“Son.” My father sounds tired when he speaks, and I turn with my mother still in my arms to face him at the entrance to his study. “A word, please.”

I don’t move, neither does he, and if not for my mother telling me to go, I probably wouldn’t have.

“Don’t be so hard on your father,” she rasps, and I snap my head to face her. At my deep frown, she says. “It’s okay. Everything is okay. As long as I have your father, it’ll be all right. I promise, baby.”

There seems to be so much unsaid in her message, but there’s more I need to know—more that only my father can clarify.

I lean down and kiss her on her forehead. “All right, Shorty. I’ll see you in a second and you can tell me what’s really going on.”

She smiles, but it doesn’t seem to reach her deadened eyes.

When I enter my father’s office, the first thing that strikes me is the chaos. Papers scattered all across his desk, and his rolling chair is pushed to the corner, almost as if someone kicked it over there. Stacks of files nearly half my height make landmines around the room, and next to the small metal trash can is a computer monitor.

The screen is cracked, punched in.

“Dad?” For some reason, my voice is unsteady—maybe because I’m exhausted, or maybe it’s something else. Something that’s a hell of a lot like fear.

Dad continues to walk around the room, picking up what seems like random items and stuffing them into a cardboard box.

His head snaps up as if he were waiting for me to speak to stop his search.

And it does look like maybe he’s searching for something.

“Storm. It’s so good you stopped by. I was hopeful we’d be able to find you before we left, but I didn’t have high hopes. I guess God really does give us what we need when we need it.”

That’s not cryptic at all.

“What’s going on, Dad? Where are you going, and why are you leaving?”

Dad just laughs, and I search for reasons.

“Is it…is it the FBI again?” Axel said they have nothing on my dad, but who knows what’s true. “Or is it something else?”

Or someone else.

“The FBI? Nah, they’re not worried about me.”

“That’s a good thing. Right?”

He chuckles again. “One would think, yes?” He picks up a file and flips through it. “One would think.”

The file slips from his hand and lands on the paper-covered carpet, fluttering open and spreading its contents on the already littered floor.
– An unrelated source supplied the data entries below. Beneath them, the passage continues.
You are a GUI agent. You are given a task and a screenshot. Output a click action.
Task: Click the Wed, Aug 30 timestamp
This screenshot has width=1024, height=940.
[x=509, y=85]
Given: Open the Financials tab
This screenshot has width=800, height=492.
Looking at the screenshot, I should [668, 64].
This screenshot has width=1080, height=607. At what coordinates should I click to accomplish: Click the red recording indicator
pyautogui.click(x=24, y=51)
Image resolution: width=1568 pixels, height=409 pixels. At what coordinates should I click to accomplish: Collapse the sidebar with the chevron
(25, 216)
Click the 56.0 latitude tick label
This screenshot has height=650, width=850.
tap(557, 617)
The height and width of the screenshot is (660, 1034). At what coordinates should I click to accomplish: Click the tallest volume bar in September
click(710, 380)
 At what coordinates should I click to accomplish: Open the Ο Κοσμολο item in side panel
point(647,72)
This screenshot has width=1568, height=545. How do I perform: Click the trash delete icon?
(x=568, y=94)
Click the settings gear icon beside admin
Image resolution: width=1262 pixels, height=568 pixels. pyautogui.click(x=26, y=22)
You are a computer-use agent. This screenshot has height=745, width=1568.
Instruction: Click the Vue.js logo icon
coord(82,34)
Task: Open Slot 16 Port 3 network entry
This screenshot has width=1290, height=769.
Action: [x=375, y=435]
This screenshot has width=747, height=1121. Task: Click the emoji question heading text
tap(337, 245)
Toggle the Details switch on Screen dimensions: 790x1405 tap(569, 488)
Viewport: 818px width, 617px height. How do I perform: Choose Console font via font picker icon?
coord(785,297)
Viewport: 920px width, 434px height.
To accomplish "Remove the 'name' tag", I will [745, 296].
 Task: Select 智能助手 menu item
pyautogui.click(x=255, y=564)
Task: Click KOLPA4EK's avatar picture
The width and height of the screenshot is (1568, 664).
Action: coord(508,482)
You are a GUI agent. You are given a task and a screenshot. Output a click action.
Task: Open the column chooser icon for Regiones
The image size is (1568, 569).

“It’s Lakeland, isn’t it?” I ask, but Dad doesn’t respond. “He’s threatening you, running you to do all this fucked up shit. Isn’t he?”

More silence.

“I know about the island. The people.” His eyes flare, and he takes a step back, resting against the low set of shelves that house images of our family on vacations around the globe.

“Dad, let me help yo?—”

“Stop!” he snaps, rocketing a picture frame into the wall. Glass rains down as the gold frame shatters, and a photo floats to the floor like a feather.

“Just stop before you hurt yourself. It’s done. Finished.” The resulting silence is louder than his outburst.

“You’re running,” I say quietly. “Aren’t you?”

He meets my gaze. “I’m making space.”